Integrated Social History Environment for Research (ISHER) – Digging into Social UnrestISHER is one of the fourteen projects that won the second Digging Into Data Challenge, a competition to promote innovative humanities and social science research using large-scale data analysis. 67 international teams competed in the challenge.
Social historians and other researchers rely on text data for their research. These data are increasingly available in electronic form, but researchers are hampered in discovering information and answers to questions, as available exploratory tools are inadequate: research questions currently take much manual effort to answer or remain un(der)answered. To mitigate this, we shall develop an integrated environment using sophisticated text mining tools.
In particular, we will develop a digital humanities toolkit to facilitate basic knowledge discovery in social history research. Our text mining-based search system will supply a powerful new transformational research tool for the exploration and discovery of patterns and facts in primary historical sources originating from the digitised historical newspaper archives of the New York Times (NYT) and the National Library of the Netherlands (KB). It will provide social historians and social scientists with the means to detect and associate events, trends, people, organisations, and other entities of specific interest to social historians, related to social unrest.
ISHER aims to enhance search over digitised resources for social history. Enhancement comes through text mining-based rich semantic metadata extraction for collection indexing, clustering and classification. This then allows semantic search while reducing the manual costs currently involved in such activities.
Interoperability of text mining tools is a key objective and an organizing principle for the software architecture of our project. IBM’s Unstructured Information Management Architecture (UIMA) forms the basis of our interoperable text mining platform U-Compare, which has over 50 text mining components in its library, and is extensible so can accommodate ISHER’s requirements by including also text mining tools from third parties.

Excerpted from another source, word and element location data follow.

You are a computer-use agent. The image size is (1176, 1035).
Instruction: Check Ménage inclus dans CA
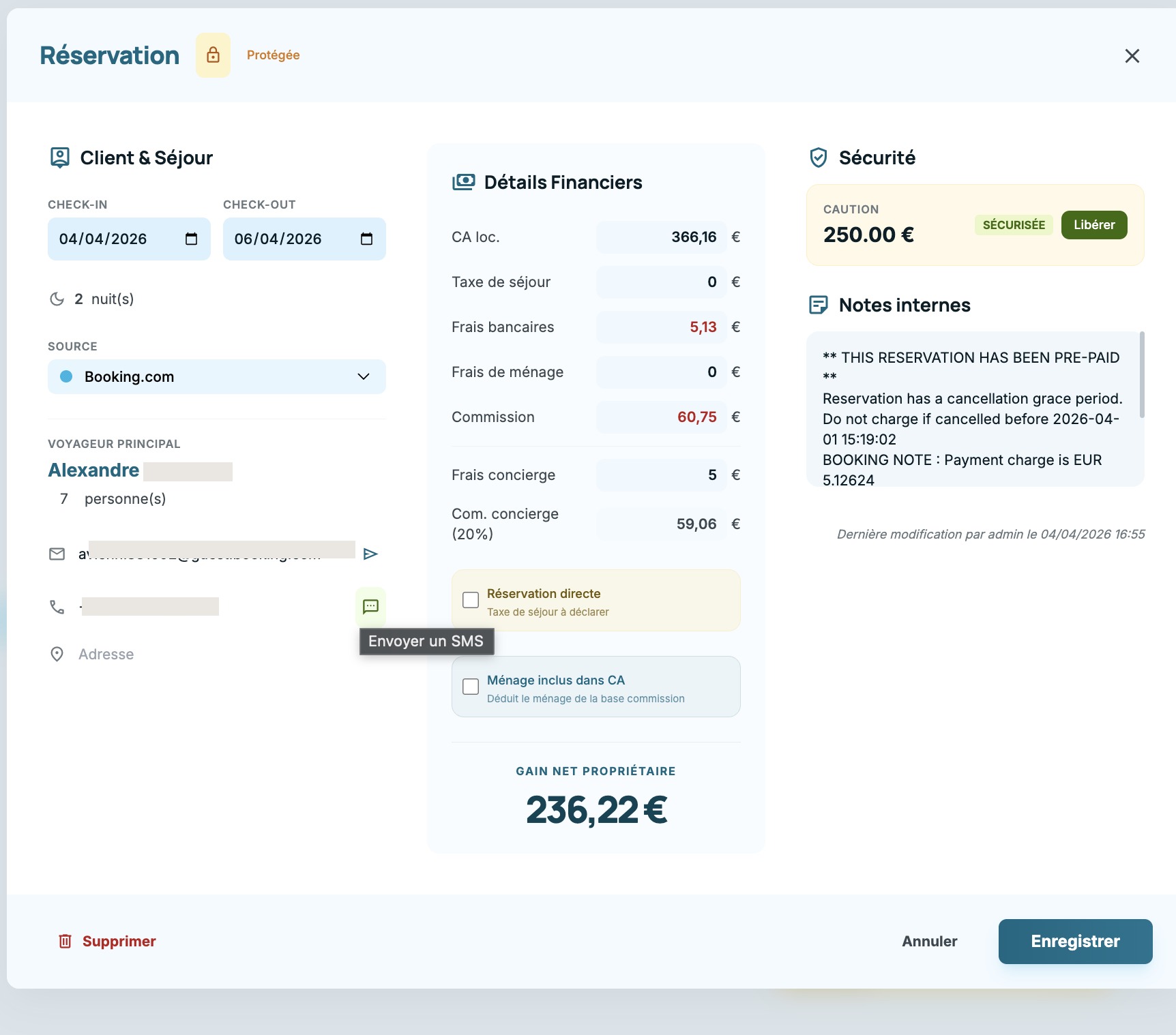pos(470,687)

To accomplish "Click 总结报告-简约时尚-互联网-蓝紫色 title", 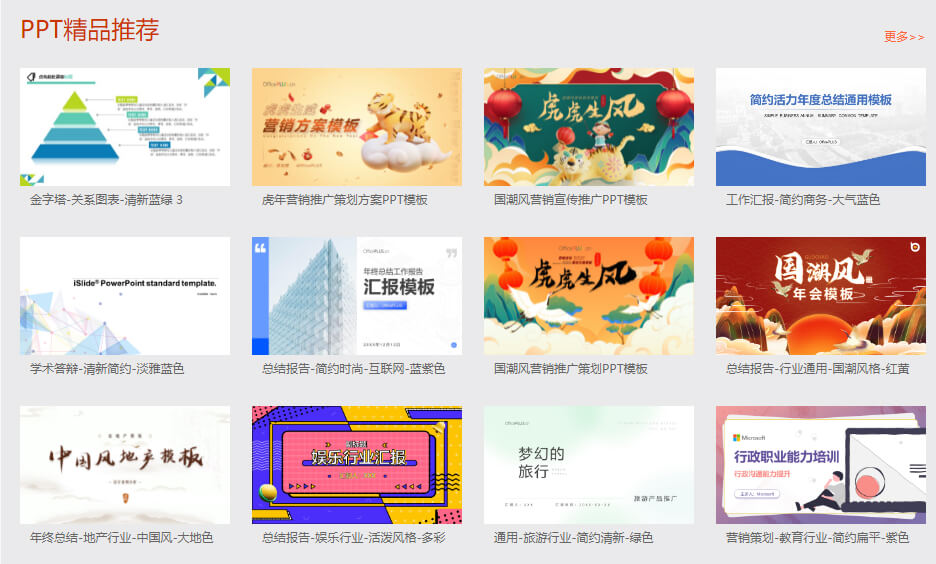I will [x=353, y=369].
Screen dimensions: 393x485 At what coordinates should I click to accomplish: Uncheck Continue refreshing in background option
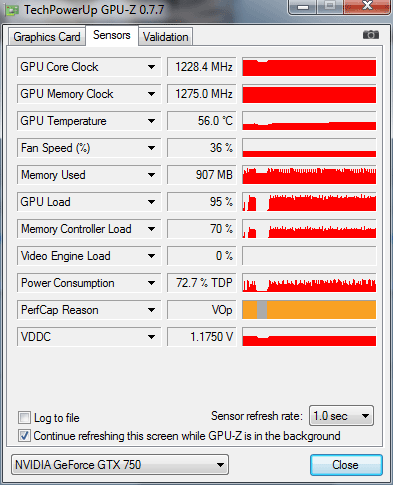coord(24,436)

Anticipated Outputs and Outcomes
The output of the project will be an integrated social history environment for research (ISHER) - which will also be re-usable for other types of humanities research. The outcome for social historians will be a transformation in their work, due to enrichment of digital archives with text mining semantic metadata, enabling users to investigate collections through advanced semantic search, in ways they could not do before.
The project started in January 2012 and is funded by JISC until July 2013.
Principal Investigator: Prof. Sophia Ananiadou
Co-Investigator: Mr. John McNaught
Software Engineer: Jacob Carter
ISHER-NYT demo - search environment for New York Times articles from 1987 to 2007, based on entities and events.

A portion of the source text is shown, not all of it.